Supplied records -
__________

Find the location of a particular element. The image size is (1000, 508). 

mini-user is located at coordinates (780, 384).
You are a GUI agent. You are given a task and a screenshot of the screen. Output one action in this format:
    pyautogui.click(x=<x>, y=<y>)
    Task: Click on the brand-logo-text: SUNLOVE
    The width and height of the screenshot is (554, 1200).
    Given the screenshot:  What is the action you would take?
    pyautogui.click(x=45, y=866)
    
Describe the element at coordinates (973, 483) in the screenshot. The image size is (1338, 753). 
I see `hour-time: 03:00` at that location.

__________

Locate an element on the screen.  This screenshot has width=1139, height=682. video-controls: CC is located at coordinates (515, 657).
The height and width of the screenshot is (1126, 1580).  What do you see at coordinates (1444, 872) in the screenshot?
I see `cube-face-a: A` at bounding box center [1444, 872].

__________

Requirement -
Rewrite the data starting at the line containing "You are a GUI" and ending at the line containing "The width and", substituting "screen capture" for each "screenshot" and keeping everything else the same.

Answer space -
You are a GUI agent. You are given a task and a screen capture of the screen. Output one action in this format:
    pyautogui.click(x=<x>, y=<y>)
    Task: Click on the brand-logo-text: SUNLOVE
    The width and height of the screen capture is (554, 1200).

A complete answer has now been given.